The success of handheld application technology through widespread acceptance and implementation by consumers is attributable to application designers' responsiveness to the specific needs of consumers, including career professionals. Specific to accounting professionals, designers have developed applications such as BNA Quick Tax Reference, Law in a Flash: Federal Income Tax, and the Oxford Dictionary of Accounting, which are reference applications used to access reference information formerly buried inside large volumes. Additional applications such as DataViz On-The-Go, Google Voice, QuickBooks Online, and PWN Document Scanner, among others, facilitate clerical job tasks such as organizing financial data, making routine calculations, and consulting with clientele through voice and text communication.
 
With such capabilities at the fingertips of today's accounting professionals, one trend in the accounting profession is the usage of handheld application technology for faster-paced, more responsive decision making.

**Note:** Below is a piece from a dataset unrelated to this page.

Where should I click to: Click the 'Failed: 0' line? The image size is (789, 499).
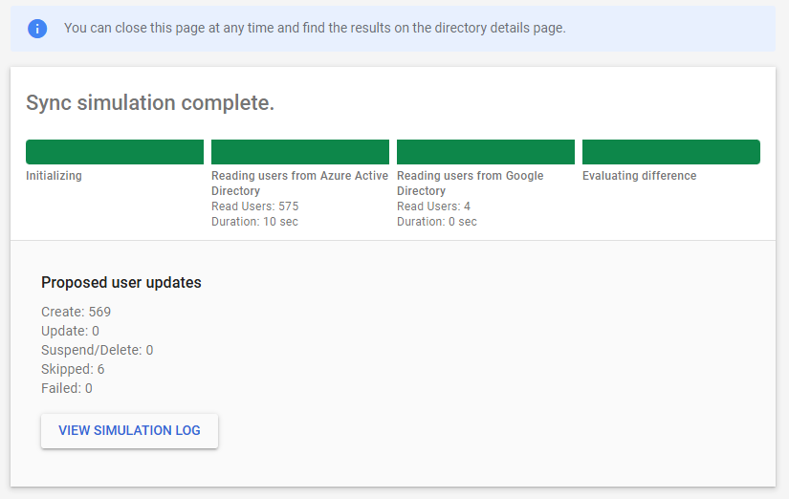(x=67, y=388)
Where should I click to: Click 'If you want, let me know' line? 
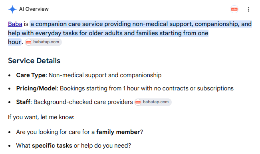pyautogui.click(x=41, y=117)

Primarily, usage of handheld applications enables accountants to more efficiently organize and complete projects, with portability of access outside the traditional office, and to communicate with coworkers and clientele on research findings and work completed. With preparation of financial information to interested parties the capability to prepare information on a more timely and accurate basis with handheld applications is a definite advantage to accountants. This fact also facilities a more responsive decision-making process for interested parties. Therefore, continued development and implementation of handheld applications will continue to benefit those in the accounting profession who are embracing change.